Many years ago, Reinhold Niebuhr wrote a prayer which has inspired 12-step programs around the world: “God, grant me the serenity
to accept the things I cannot change, courage to change the things I can and wisdom to know the difference…” Many of us have seen these words on coffee-mugs, samplers and calendars; however, there is more to Niebuhr’s prayer: “…living one day at a time: accepting hardship as a pathway to peace: taking, as Jesus did, this sinful world as it is, not as I would have it; trusting that You will make all things right if I surrender to your will, so that I may be reasonably happy in this life and supremely happy with You forever in the next. Amen.”History shows us that Mary embodied these words: as we imagine Our Lady at the foot of the Cross, hurting, yet steadfast, grieving yet hopeful, aware of her complete God-dependency, let us call on our Blessed Mother — that through her prayers, our loved ones who may hinder us from responding to the appeal of Laetare this year, may recognize that we can only do so much, that it is human to have problems and that no problem is greater than our God’s love. Is it possible to experience joy in the midst of trials? The answer is ‘yes’ which makes this a paradox, a seemingly contradictory statement which finds its truth in Christ. Let us pray for the courage to surrender our concerns at the foot of the Cross, as did Mary, so that we might experience the joy which only Jesus can give.

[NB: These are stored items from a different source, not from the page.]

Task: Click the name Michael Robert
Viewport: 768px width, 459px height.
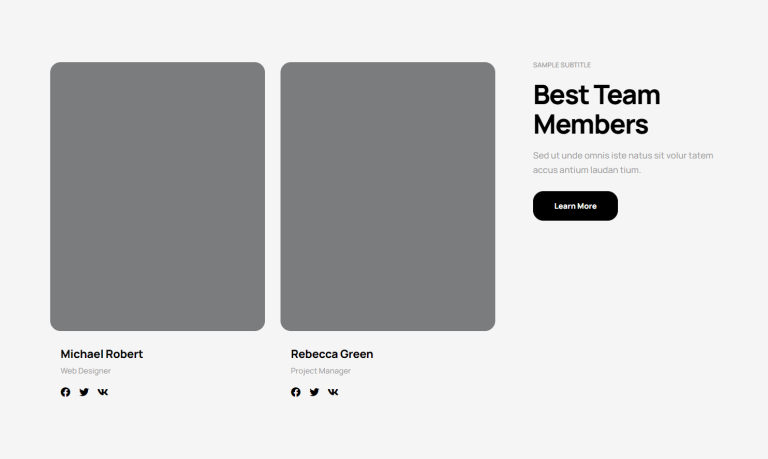Action: click(x=101, y=354)
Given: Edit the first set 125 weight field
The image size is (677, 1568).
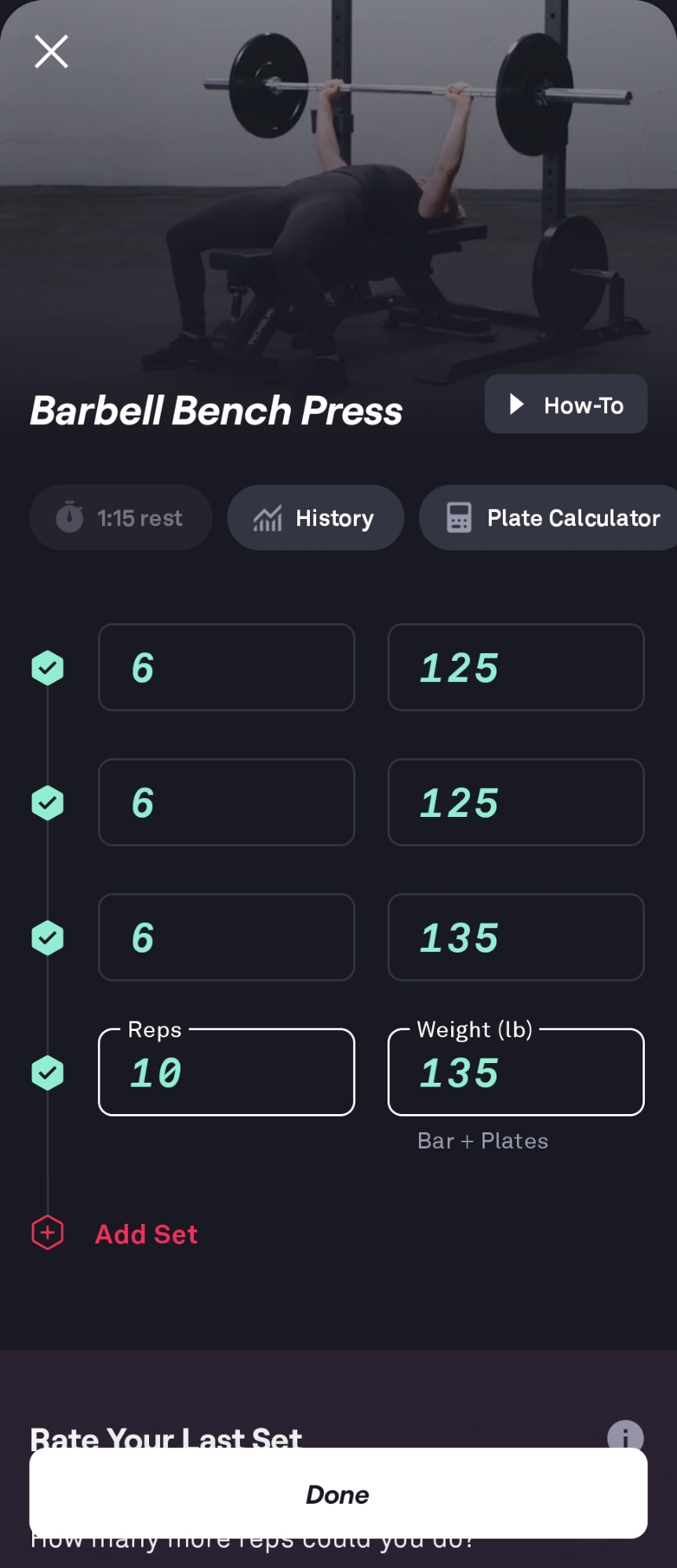Looking at the screenshot, I should tap(515, 667).
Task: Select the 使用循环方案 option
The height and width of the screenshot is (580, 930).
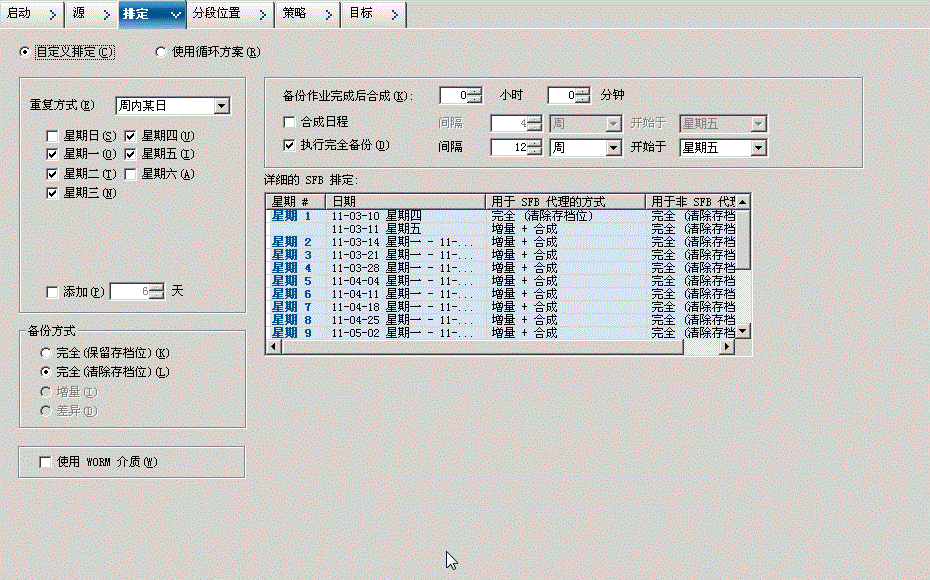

Whatever it is that preventing us from “rejoicing,” as we take another lap around the racetrack of life, let us surrender our every anxiety, concern, fear and disappointment into the hands of Providence. God loves us and he will provide for our needs. Laetare! “For God so loved the world, that he sent us his only Son, that whoever believes in him may not die but may have eternal life.” ( Jn 3:16) Laetare! “God did not send the Son into the world to condemn the world, but that the world might be saved through him.” Laetare! Rejoice!
“Is it possible to experience joy in the midst of trials?
The answer is ‘yes,’ which makes this a paradox, which finds its truth in Christ.”